Flank Steak with Grilled Tomatoes & Cucumber Herb Relish

From: EatingWell Magazine, July/August 2016

Ingredients

Flank Steak & Tomatoes

  • 1 tablespoon sugar
  • 1½ teaspoons paprika
  • 1½ teaspoons ground cumin
  • 1½ teaspoons granulated garlic
  • 1½ teaspoons ground pepper
  • 1¼ teaspoons kosher salt, divided
  • 1½ pounds flank steak
  • 3 tablespoons extra-virgin olive oil, divided
  • 6 small firm tomatoes, halved lengthwise
  • 2 cloves garlic, minced or finely grated
  • 1 tablespoon coarsely chopped fresh thyme

Cucumber Herb Relish

  • 2 medium cucumbers, seeded and diced ( ¼ inch)
  • ¾ teaspoon kosher salt
  • 2 scallions, thinly sliced
  • ¼ cup chopped fresh mint
  • ¼ cup chopped fresh parsley
  • 2 cloves garlic, minced or finely grated
  • 1 tablespoon chopped fresh oregano
  • 2 teaspoons sugar
  • ¼ teaspoon crushed red pepper
  • ⅓ cup extra-virgin olive oil
  • ¼ cup sherry vinegar
  • 1 tablespoon lemon juice

Preparation

  1. To marinate steak: Combine 1 tablespoon sugar, paprika, cumin, granulated garlic, pepper and 1 teaspoon salt in a small bowl. Rub the mixture all over both sides of steak. Refrigerate, uncovered, for 1 day.
  2. To prepare relish: Combine cucumbers and ¾ teaspoon salt in a medium bowl. Let stand for 30 minutes. Stir in scallions, mint, parsley, garlic, oregano, sugar, crushed red pepper, ⅓ cup oil, vinegar and lemon juice. Let marinate at room temperature for 1 hour more.
  3. To grill steak & tomatoes: About 30 minutes before you’re ready to grill, remove the steak from the refrigerator. Preheat grill to high.
  4. Brush the steak with 2 tablespoons oil. Toss tomatoes with the remaining 1 tablespoon oil, garlic, thyme and the remaining ¼ teaspoon salt.
  5. Grill the steak 4 to 5 minutes per side for medium-rare.
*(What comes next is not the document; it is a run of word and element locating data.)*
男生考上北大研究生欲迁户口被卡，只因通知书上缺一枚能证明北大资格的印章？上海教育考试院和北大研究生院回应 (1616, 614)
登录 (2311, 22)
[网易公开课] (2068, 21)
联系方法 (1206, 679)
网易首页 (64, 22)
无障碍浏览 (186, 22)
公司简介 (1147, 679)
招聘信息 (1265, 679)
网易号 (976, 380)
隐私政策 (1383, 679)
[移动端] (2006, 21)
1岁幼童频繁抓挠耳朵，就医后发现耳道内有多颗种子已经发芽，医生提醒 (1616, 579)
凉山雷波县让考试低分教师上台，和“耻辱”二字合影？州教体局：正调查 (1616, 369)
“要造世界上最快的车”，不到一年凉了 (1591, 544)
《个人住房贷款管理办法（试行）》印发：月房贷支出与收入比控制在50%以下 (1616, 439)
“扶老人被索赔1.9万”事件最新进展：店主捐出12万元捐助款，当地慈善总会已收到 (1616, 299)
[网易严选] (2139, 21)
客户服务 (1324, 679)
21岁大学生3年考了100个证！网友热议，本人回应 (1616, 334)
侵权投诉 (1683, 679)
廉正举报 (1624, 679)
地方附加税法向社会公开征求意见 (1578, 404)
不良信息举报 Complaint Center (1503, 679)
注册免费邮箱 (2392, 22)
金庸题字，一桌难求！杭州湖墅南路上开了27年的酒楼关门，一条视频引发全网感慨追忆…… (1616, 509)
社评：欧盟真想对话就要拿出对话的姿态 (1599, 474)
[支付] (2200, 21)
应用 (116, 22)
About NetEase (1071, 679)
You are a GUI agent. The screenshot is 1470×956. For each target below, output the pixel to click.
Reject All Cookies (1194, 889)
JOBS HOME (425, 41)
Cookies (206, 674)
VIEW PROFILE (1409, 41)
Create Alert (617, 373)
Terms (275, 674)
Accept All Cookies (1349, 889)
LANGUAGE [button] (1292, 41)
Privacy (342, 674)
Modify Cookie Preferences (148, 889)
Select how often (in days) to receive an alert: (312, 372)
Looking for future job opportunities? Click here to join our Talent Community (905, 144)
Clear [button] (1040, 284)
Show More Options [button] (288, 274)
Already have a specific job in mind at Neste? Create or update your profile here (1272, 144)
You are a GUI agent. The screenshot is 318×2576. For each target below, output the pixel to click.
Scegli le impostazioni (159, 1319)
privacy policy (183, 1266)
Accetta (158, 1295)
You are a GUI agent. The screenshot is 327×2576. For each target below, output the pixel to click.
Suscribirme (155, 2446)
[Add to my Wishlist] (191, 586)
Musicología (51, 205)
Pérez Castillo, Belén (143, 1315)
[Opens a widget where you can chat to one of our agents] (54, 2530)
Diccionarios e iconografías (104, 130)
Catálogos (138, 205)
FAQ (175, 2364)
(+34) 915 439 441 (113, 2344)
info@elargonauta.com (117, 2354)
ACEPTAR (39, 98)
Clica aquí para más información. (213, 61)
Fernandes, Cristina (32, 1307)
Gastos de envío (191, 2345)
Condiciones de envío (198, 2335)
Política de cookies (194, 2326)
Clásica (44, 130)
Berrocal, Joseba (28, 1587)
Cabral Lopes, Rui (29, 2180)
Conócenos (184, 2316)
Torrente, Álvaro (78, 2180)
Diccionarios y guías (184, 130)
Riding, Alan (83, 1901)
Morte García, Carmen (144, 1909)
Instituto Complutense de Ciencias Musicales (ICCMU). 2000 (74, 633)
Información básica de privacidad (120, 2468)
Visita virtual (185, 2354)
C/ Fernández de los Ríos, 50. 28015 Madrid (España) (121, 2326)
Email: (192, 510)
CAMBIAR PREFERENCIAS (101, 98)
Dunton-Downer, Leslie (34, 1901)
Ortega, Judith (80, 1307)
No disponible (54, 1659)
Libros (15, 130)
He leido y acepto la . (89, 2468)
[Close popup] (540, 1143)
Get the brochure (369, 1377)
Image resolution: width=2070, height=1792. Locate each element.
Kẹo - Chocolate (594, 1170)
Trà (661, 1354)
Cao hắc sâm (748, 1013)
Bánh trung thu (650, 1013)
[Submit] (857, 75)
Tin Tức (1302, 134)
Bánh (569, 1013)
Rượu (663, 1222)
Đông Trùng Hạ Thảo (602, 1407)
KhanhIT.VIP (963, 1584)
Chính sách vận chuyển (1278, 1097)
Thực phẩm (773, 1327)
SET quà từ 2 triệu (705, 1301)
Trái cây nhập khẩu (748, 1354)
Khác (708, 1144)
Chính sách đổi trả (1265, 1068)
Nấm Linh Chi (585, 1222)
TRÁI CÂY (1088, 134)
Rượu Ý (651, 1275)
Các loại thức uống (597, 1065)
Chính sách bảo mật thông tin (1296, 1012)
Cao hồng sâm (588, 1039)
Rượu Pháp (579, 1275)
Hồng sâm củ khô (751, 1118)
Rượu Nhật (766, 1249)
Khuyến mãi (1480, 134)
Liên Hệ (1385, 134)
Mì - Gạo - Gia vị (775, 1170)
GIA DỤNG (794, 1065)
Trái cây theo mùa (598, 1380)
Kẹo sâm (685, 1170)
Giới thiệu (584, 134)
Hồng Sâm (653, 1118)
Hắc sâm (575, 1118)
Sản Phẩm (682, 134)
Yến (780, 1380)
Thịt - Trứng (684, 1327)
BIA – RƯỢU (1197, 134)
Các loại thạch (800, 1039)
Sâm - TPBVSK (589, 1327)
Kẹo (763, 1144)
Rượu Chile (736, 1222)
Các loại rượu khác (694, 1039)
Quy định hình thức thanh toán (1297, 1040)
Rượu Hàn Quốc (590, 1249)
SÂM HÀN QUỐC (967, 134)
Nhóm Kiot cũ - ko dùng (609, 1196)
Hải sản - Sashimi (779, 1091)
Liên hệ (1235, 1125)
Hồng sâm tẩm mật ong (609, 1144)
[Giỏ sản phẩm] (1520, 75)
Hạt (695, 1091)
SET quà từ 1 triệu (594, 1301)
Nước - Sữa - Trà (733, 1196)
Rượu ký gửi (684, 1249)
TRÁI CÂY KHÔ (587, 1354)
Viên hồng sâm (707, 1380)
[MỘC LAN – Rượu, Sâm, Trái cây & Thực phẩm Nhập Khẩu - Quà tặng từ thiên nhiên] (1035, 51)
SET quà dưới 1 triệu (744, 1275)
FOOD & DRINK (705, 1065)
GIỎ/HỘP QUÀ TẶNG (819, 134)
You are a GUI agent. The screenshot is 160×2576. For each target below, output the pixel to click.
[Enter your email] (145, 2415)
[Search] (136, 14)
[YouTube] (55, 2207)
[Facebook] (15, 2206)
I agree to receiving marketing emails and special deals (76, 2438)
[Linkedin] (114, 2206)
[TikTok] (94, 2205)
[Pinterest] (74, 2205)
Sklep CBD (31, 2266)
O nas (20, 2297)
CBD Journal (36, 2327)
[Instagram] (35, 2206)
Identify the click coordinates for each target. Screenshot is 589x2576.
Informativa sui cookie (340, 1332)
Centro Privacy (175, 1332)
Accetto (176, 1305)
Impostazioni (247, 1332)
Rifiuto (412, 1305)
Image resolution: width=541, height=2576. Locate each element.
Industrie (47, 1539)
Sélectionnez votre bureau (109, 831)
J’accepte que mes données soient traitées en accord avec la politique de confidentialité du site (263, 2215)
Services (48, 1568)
Grill the tomatoes, cut-side down (without turning), until softened and lightly marked, 3 to 4 minutes. Let the steak rest for 10 minutes; thinly slice against the grain (see Tip). Serve the steak and tomatoes with the cucumber herb relish.

For tender sliced steak, particularly from tougher cuts like skirt and flank steak, thinly slice it crosswise against (or “across”) the grain. The grain is literally muscle fibers and looks like long, thin grooves in the meat.